- **Task brief**
Continue the text on consensus algorithms and node failures in distributed systems from the point where it stops.

- **Text block**
This miniseries is an attempt to strike that balance of detail for beginner to intermediate readers who know the What and are trying to understand the Why and How. We will try to “connect the dots” by explaining the theoretical background of consensus agreement in distributed systems (part 1) and how it applies and relates to different algorithms used in the blockchain (part 2).

Prerequisites

We assume the readers know what a consensus algorithm is and why it is needed in a distributed system. If a consensus algorithm is to be reliable, it must satisfy the following properties:
  • safety (also called agreement) — nodes will agree on the same value, which was proposed by one of the nodes.
  • liveness (also called termination) — the algorithm is guaranteed to make progress towards the outcome and under no conditions will get stale. In other words, the nodes will eventually reach an agreement.
  • fault tolerance — the algorithm guarantees that even in case of a node failure, all of the healthy nodes will still reach consensus.
To design an algorithm that is fault tolerant, we must first understand what exactly a node failure is and how it manifests in terms of the node’s behavior. Here is a non-exhaustive list of some of the main types of failures in distributed systems:
  • crash failures (sometimes described as fail-stop failures, there is a minor distinction which we’ll leave out) — node comes to halt, does not resume. This means no messages are sent or received and no progression in execution is made. This is the simplest type of fault, easier to deal with as the behavior of the node is well defined and very limited (on/off).
  • omission failures — node omits to send or receive a message. The state is preserved and the node can subsequently resume correct behavior. If every message gets omitted, we get a crash failure; vice versa, if a crashed node is restarted (and recovers its state), we get an omission failure. Thus we say that omission failures subsume crash failures: a consensus algorithm that is tolerant to omission failures is by default tolerant to crash failures. Vice versa, an algorithm that is not crash-tolerant is neither omission-tolerant. However, be aware that a scenario where a crashed node does not recover its state upon restart (so-called amnesia crash) does not fall into the omission category as the state is not preserved!
  • Byzantine failures — node responds with arbitrary messages, or not respond at all. This can be because of faults in the system (hardware, software bugs, etc.) or because of malicious intent. Byzantine failures are hardest to deal with because the behavior is non-deterministic and the node might appear as healthy to the rest of the network. This category subsumes the previous two (some or all messages might be omitted).

- **Information shown**

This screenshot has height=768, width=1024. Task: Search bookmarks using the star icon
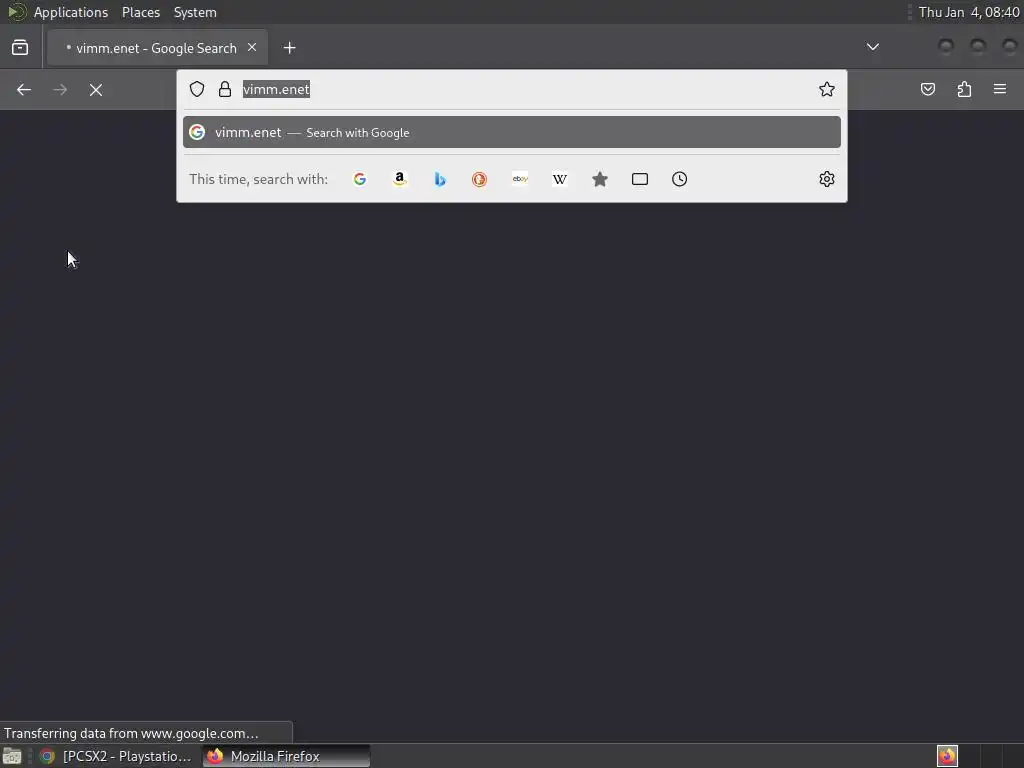[x=600, y=179]
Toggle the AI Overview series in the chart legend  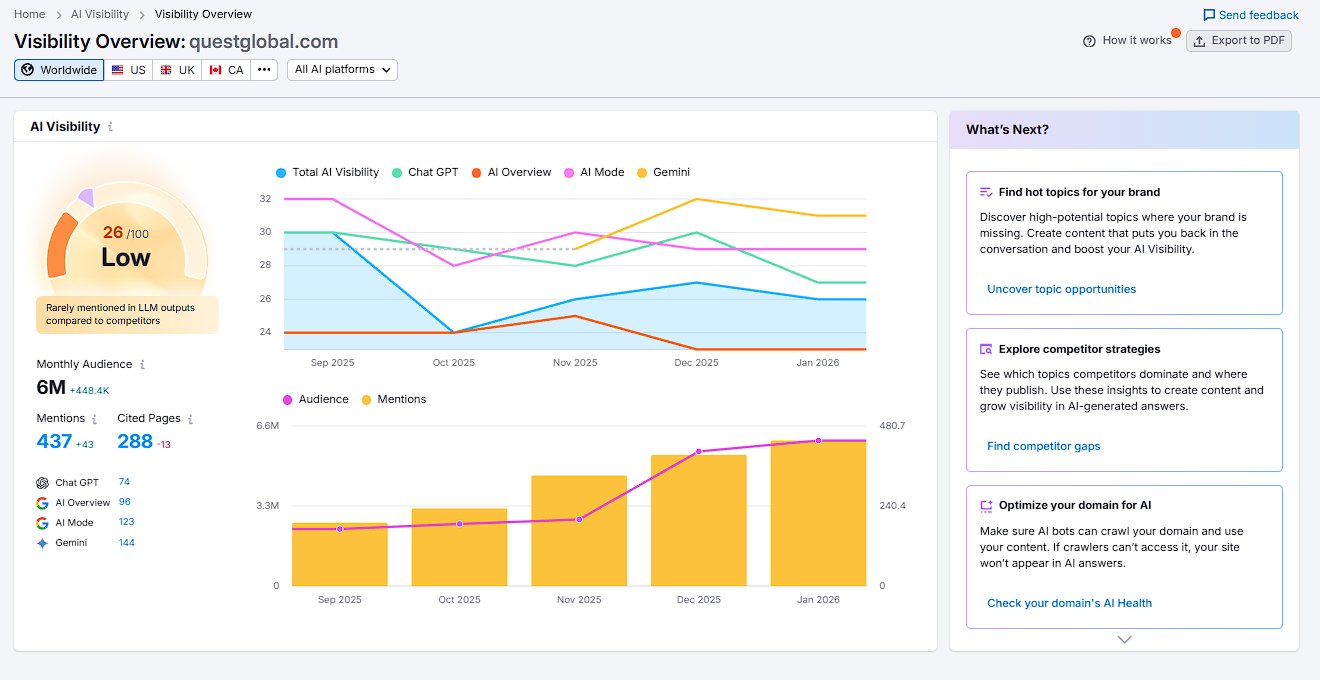pyautogui.click(x=511, y=172)
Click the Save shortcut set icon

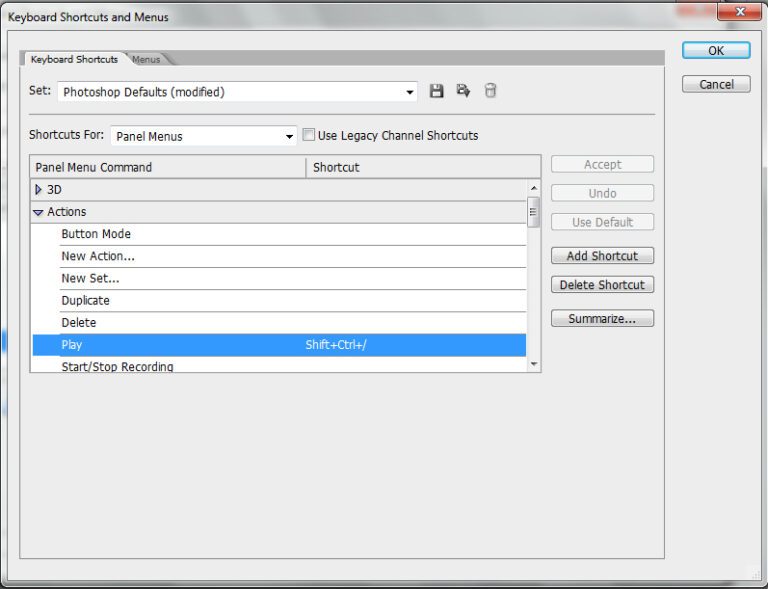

- **Output of the task**
Lastly and equally imperative, we must have a clear understanding of the underlying infrastructure and the constraints it puts on the system (e.g. communication and message processing delays, clock synchronization, etc.). There are several models of distributed systems that pose different assumptions on the behavior of the infrastructure; to keep things simple, we will introduce only two fundamental ones:
  • In a synchronous model, there is a known upper bound on the delay for transmitting and processing a message (in other words, the transmission and processing are guaranteed to finish within a known time Δ). This is an important assumption that allows us to detect crash failures (albeit not Byzantine failures): if the time taken to send and process a message exceeds the known bound, the node can be considered faulty.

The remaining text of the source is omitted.